Ok, and consider this. After I changed my Bugeye to negative ground to accommodate an electric tach I put one of those stickers on the firewall which says IMPORTANT THIS CAR IS WIRED NEGATIVE EARTH. It is a good thing for anyone working on the car who would know enough about Bugeyes to assume it was still wired as original to be informed of this.
I have some personal experience with this. Around 1982 I had my '67 Midget and girlfriend out for a Sunday drive. When we started for home after a short picnic break all I got was a click when I tried to start the car. I asked a guy nearby to give me a jump, and as soon as I touched the cables from his car to my Midget's battery terminals the insulation on the battery cables started smoking and melting off the copper wire in long strands that sort of looked like melted mozzarella cheese coming off a freshly baked pizza. My hands were burned quite badly trying to get the cables off.

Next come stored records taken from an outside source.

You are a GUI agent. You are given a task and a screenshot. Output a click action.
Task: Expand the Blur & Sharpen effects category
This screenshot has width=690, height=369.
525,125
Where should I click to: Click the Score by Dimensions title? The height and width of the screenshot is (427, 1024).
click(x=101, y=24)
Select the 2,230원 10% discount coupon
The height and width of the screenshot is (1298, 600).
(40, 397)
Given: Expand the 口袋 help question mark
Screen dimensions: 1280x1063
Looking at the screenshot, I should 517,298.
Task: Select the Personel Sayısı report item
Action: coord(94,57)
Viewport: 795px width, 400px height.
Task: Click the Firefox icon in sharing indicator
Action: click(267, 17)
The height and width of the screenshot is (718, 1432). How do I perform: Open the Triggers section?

Well, of course you know by now that Midget was still positive ground, but at the time, I didn't even know what that was. I just hooked up the cable going to his chassis ground to the ground going to my chassis, and so on. Logical, right? Ummm. Yes, but. I'd wired the batteries in series, not parallel. 24 volts vs 12 volts. I was a kid, what did I know.
Somehow I did not burn up any electrics and all that was destroyed was the battery cables and the skin on my hands. The real problem wasn't the starter or charging system at all. It was a blown throwout bearing. I speed shifted that car all the way back to town, about 17 miles, and luckily hit every traffic light all the way. But, I will say that was a long day.
Anyway, that's a long way of explaining why I put that negative ground sticker on the Bugeye's firewall.